We developed an innovative tool to support the simulation of gas dispersion from liquefied natural gas pools in presence of obstacles. For the first time, the systematic evaluation of the influence of atmospheric stability conditions and the variation of the source term on congested dispersion scenarios is carried out, coupling integral models and computational fluid dynamics (CFD). The atmospheric boundary layer is implemented in the CFD together with ad-hoc boundary conditions, aimed at reproducing the dynamic pool spreading and consequent vaporization, simulated through integral models. A preliminary comparison is done between the results given by CFD and literature integral dispersion models in an open field case; subsequently, the presence of a perimeter wall is analyzed through the CFD technique. The results show a good agreement between the CFD and the integral models in the open field configuration, even though an overprediction of methane concentration is underlined for the integral model. In the case of the obstacle, CFD permits a precise analysis of the flow-field in all the considered atmospheric conditions and a deep investigation of the effects of the wall on the methane concentration.
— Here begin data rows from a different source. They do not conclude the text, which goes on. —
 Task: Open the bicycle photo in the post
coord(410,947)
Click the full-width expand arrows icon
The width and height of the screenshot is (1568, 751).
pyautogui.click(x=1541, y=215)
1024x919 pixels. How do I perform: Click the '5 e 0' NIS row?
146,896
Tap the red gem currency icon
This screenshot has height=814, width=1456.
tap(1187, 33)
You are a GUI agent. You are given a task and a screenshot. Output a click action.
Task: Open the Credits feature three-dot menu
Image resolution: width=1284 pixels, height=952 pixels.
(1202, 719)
我们开发了一种创新工具来支持在存在障碍物的情况下模拟液化天然气池中的气体扩散。第一次，结合积分模型和计算流体动力学（CFD），系统地评估了大气稳定条件和源项的变化对拥挤弥散场景的影响。CFD中将大气边界层与临时边界条件一起实施，目的是通过积分模型模拟动态池扩散和随之产生的气化。在开场情况下，CFD给出的结果与文献积分色散模型之间进行了初步比较；随后，通过CFD技术分析周边墙的存在。结果表明，即使在积分模型中强调了甲烷浓度的过高预测，在开放现场配置中，CFD和积分模型之间也有很好的一致性。在有障碍物的情况下，CFD可以对所有考虑的大气条件下的流场进行精确分析，并可以深入研究壁对甲烷浓度的影响。